(Stored data entries)

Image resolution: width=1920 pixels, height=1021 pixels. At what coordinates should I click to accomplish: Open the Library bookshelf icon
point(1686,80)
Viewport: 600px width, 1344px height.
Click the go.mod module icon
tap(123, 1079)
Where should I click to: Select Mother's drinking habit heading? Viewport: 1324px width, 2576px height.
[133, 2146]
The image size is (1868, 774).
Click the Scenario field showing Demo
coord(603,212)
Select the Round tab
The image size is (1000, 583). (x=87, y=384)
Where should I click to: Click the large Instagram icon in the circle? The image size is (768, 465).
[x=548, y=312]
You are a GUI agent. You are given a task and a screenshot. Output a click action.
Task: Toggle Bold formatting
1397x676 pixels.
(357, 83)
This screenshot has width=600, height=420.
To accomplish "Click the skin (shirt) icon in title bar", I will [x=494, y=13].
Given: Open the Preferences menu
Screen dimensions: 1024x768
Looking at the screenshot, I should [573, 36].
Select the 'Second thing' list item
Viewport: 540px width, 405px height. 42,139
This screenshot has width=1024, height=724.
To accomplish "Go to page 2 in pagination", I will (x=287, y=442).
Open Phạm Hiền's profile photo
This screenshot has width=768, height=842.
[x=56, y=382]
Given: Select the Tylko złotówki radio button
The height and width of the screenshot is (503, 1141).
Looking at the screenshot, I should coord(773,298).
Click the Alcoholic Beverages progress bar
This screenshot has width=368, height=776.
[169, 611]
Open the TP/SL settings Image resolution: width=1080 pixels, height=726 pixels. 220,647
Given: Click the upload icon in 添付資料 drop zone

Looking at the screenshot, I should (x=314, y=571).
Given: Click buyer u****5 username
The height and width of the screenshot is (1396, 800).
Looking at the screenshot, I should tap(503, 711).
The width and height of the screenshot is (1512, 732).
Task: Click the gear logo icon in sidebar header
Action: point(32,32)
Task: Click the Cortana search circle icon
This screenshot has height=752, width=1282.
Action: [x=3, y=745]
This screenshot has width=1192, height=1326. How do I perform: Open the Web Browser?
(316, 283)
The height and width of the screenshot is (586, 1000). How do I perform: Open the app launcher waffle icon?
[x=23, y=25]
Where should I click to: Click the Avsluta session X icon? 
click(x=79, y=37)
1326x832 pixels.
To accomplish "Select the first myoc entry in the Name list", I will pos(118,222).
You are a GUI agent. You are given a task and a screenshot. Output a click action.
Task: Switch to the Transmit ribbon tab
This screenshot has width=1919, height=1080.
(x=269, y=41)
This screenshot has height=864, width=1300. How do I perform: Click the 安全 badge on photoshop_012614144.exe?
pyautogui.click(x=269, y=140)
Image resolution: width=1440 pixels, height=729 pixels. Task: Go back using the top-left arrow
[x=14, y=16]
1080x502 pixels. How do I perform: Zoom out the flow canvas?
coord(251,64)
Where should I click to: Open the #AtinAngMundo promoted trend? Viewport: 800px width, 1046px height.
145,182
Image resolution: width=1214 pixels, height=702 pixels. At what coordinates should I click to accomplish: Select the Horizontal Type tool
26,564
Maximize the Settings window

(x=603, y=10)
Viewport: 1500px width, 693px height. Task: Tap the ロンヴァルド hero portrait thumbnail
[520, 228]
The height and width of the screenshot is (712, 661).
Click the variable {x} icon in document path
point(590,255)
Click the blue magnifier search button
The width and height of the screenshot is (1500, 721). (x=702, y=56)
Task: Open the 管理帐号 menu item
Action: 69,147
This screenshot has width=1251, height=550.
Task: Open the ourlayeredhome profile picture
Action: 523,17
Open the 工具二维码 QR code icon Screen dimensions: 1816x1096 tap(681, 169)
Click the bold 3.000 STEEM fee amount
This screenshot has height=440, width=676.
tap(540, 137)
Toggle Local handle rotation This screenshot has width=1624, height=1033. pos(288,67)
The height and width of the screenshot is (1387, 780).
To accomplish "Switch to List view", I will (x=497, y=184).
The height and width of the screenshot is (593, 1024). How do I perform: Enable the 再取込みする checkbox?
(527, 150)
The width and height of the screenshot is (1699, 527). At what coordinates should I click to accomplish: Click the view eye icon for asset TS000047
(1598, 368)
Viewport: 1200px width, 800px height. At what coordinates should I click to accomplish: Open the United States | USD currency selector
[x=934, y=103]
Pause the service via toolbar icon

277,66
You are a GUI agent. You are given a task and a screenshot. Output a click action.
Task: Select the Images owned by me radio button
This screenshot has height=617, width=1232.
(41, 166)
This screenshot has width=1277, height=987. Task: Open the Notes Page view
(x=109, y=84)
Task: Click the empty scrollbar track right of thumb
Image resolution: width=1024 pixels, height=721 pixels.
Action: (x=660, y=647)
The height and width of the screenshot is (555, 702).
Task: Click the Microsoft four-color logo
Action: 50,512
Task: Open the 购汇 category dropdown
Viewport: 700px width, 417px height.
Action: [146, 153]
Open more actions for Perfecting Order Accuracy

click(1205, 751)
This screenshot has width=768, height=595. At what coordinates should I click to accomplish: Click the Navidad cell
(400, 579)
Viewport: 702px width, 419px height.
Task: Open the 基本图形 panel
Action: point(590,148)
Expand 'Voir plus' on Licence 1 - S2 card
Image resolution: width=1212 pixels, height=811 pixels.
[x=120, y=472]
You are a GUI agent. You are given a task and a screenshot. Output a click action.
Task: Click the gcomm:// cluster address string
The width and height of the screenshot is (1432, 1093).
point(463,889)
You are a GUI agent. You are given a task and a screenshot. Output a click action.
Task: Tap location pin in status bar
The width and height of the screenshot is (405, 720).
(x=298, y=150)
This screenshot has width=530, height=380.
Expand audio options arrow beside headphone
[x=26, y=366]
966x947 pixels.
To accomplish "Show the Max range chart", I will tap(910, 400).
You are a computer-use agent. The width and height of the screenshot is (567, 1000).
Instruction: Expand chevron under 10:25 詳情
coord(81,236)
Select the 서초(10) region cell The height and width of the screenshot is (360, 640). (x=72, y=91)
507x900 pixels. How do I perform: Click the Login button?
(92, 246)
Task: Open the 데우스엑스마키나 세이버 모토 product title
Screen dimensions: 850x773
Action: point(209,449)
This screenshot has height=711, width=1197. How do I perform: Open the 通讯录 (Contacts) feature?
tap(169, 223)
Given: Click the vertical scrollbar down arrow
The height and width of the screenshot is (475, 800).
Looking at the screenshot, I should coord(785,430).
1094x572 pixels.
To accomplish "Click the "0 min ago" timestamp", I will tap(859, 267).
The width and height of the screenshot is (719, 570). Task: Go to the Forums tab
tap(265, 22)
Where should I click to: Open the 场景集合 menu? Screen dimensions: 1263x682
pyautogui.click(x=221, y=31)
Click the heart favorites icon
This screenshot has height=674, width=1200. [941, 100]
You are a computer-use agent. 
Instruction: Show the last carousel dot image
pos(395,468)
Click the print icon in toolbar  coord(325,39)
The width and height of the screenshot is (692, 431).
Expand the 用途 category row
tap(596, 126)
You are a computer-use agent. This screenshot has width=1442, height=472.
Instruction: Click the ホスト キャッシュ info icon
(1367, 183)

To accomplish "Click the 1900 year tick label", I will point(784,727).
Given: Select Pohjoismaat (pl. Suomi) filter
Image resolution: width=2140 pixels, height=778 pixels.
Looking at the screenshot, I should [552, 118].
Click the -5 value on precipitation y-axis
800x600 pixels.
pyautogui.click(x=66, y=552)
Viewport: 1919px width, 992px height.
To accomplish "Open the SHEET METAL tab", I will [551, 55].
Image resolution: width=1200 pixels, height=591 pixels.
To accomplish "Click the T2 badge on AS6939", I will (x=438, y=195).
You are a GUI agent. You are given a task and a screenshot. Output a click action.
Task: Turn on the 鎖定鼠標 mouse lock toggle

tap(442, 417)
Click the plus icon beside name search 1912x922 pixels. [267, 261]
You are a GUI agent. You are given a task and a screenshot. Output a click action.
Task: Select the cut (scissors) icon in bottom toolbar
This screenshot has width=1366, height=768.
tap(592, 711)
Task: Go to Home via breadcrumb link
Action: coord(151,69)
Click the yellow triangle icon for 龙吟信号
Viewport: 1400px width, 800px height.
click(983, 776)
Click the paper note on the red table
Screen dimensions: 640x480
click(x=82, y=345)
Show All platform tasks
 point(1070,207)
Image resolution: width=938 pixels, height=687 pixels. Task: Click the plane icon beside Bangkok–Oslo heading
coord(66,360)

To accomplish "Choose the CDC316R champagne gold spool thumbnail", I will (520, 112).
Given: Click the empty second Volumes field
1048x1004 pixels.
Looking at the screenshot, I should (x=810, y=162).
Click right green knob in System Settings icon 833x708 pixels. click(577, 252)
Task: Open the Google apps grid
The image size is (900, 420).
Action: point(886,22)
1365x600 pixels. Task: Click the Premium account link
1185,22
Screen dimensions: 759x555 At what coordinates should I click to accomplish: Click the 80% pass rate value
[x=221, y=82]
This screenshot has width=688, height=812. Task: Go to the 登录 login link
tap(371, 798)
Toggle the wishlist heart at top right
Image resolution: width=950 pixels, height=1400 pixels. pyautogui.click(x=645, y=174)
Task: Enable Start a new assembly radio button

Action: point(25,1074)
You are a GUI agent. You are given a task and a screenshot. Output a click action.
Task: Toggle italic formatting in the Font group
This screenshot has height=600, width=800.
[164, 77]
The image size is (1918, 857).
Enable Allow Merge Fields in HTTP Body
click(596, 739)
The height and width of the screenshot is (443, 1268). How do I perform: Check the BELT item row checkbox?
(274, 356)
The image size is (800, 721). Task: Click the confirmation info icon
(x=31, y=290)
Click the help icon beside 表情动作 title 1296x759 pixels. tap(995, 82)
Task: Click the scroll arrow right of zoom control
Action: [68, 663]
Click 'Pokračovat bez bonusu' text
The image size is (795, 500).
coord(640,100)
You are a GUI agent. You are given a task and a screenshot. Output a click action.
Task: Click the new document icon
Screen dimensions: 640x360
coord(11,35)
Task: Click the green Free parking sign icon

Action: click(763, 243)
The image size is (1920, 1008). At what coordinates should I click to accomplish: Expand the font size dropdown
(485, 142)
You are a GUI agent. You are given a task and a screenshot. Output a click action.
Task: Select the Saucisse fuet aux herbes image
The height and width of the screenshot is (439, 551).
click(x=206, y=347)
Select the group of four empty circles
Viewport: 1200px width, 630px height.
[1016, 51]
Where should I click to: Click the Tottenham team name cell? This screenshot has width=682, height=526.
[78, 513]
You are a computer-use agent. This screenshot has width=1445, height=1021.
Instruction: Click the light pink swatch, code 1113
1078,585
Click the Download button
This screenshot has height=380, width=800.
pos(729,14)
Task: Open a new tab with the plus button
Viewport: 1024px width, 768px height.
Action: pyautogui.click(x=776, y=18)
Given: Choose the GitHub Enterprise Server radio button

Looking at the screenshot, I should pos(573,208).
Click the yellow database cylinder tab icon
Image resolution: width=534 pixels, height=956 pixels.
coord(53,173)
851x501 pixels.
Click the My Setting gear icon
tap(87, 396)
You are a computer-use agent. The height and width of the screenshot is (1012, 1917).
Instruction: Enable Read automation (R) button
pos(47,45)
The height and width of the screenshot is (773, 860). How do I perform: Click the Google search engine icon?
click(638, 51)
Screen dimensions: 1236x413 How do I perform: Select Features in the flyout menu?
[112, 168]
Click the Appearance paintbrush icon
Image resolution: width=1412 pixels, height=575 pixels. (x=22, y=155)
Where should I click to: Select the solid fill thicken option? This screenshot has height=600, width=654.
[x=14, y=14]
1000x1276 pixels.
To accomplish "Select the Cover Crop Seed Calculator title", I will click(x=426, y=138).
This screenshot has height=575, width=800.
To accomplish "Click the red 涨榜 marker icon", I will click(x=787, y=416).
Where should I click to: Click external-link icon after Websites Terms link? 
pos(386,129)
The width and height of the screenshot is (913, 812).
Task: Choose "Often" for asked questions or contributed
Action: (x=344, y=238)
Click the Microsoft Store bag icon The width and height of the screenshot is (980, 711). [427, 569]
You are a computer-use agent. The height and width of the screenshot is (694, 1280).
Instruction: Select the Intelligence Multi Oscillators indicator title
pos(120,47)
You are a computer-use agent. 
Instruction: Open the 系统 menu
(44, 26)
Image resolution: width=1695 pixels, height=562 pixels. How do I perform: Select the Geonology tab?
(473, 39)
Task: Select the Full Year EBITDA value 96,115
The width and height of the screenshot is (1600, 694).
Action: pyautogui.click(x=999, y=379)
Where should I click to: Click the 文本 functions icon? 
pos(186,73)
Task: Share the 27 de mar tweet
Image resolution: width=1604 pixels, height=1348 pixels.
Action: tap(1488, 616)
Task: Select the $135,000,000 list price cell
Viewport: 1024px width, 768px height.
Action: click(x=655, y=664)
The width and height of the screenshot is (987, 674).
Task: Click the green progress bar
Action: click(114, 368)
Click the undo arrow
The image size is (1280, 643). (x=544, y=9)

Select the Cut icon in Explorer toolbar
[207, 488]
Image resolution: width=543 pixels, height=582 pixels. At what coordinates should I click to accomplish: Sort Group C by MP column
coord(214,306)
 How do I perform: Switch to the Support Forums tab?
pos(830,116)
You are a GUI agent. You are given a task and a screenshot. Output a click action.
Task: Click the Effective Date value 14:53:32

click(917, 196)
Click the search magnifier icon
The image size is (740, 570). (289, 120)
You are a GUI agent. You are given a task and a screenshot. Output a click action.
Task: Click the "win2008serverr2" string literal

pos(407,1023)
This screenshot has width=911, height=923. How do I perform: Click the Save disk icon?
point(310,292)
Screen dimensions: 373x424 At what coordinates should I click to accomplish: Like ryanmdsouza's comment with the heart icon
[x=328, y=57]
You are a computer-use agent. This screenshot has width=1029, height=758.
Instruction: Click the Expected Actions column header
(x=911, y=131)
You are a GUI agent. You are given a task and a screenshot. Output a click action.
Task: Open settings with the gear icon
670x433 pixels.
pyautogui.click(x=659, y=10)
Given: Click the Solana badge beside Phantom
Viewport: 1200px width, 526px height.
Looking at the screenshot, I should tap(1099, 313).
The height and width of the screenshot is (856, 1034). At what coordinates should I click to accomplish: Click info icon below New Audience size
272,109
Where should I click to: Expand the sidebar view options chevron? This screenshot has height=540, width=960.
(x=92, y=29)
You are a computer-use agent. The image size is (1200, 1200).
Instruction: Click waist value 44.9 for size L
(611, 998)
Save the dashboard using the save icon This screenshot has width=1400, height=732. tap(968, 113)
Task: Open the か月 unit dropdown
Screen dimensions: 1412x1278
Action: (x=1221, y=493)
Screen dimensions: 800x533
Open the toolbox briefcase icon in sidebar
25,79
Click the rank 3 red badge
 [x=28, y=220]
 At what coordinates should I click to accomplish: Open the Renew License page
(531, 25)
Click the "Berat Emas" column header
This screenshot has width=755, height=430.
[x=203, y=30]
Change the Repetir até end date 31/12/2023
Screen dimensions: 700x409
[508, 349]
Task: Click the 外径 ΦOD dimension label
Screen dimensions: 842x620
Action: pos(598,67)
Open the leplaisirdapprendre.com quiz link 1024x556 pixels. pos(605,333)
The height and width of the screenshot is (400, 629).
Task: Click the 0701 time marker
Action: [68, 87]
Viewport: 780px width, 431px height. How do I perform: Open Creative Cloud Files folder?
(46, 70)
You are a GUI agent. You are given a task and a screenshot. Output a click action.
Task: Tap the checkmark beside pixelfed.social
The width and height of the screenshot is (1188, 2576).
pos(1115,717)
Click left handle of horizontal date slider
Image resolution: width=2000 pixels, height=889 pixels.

● **Exercise details**
Quote the records above exactly, from the first line through the line containing "Task: Click the Cortana search circle icon", and nothing more.

● **Answer below**
Image resolution: width=1920 pixels, height=1021 pixels. At what coordinates should I click to accomplish: Open the Library bookshelf icon
point(1686,80)
Viewport: 600px width, 1344px height.
Click the go.mod module icon
tap(123, 1079)
Where should I click to: Select Mother's drinking habit heading? Viewport: 1324px width, 2576px height.
[133, 2146]
The image size is (1868, 774).
Click the Scenario field showing Demo
coord(603,212)
Select the Round tab
The image size is (1000, 583). (x=87, y=384)
Where should I click to: Click the large Instagram icon in the circle? The image size is (768, 465).
[x=548, y=312]
You are a GUI agent. You are given a task and a screenshot. Output a click action.
Task: Toggle Bold formatting
1397x676 pixels.
(357, 83)
This screenshot has width=600, height=420.
To accomplish "Click the skin (shirt) icon in title bar", I will [x=494, y=13].
Given: Open the Preferences menu
Screen dimensions: 1024x768
Looking at the screenshot, I should [573, 36].
Select the 'Second thing' list item
Viewport: 540px width, 405px height. 42,139
This screenshot has width=1024, height=724.
To accomplish "Go to page 2 in pagination", I will (x=287, y=442).
Open Phạm Hiền's profile photo
This screenshot has width=768, height=842.
[x=56, y=382]
Given: Select the Tylko złotówki radio button
The height and width of the screenshot is (503, 1141).
Looking at the screenshot, I should coord(773,298).
Click the Alcoholic Beverages progress bar
This screenshot has width=368, height=776.
[169, 611]
Open the TP/SL settings Image resolution: width=1080 pixels, height=726 pixels. 220,647
Given: Click the upload icon in 添付資料 drop zone

Looking at the screenshot, I should (x=314, y=571).
Given: Click buyer u****5 username
The height and width of the screenshot is (1396, 800).
Looking at the screenshot, I should tap(503, 711).
The width and height of the screenshot is (1512, 732).
Task: Click the gear logo icon in sidebar header
Action: point(32,32)
Task: Click the Cortana search circle icon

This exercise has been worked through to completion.